§ PROBLEM DETAILS
Below are entries; copy exactly the lines from the one with "About Us (89, 2438)" through the one with "Asian Banking & Finance (34, 2461)", both included, and leave out the rest.

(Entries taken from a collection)
++++

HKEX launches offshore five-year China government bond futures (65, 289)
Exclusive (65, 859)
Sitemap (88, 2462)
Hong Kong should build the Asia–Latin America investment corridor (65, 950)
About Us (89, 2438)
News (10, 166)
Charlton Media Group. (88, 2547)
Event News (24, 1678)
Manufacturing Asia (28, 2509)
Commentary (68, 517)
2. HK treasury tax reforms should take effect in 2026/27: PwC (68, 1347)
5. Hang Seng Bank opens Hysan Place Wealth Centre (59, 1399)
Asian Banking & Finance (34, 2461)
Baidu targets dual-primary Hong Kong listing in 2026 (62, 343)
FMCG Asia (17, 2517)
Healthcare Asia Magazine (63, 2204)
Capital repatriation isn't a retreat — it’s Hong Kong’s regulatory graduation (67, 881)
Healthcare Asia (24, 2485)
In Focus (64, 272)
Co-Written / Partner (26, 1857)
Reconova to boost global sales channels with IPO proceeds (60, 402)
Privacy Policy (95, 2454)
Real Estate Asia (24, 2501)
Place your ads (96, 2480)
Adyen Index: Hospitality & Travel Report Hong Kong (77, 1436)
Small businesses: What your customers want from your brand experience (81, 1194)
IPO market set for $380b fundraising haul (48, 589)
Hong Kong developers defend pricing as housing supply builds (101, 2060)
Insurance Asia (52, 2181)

++++

§ OUTPUT OF THE EXERCISE
About Us (89, 2438)
News (10, 166)
Charlton Media Group. (88, 2547)
Event News (24, 1678)
Manufacturing Asia (28, 2509)
Commentary (68, 517)
2. HK treasury tax reforms should take effect in 2026/27: PwC (68, 1347)
5. Hang Seng Bank opens Hysan Place Wealth Centre (59, 1399)
Asian Banking & Finance (34, 2461)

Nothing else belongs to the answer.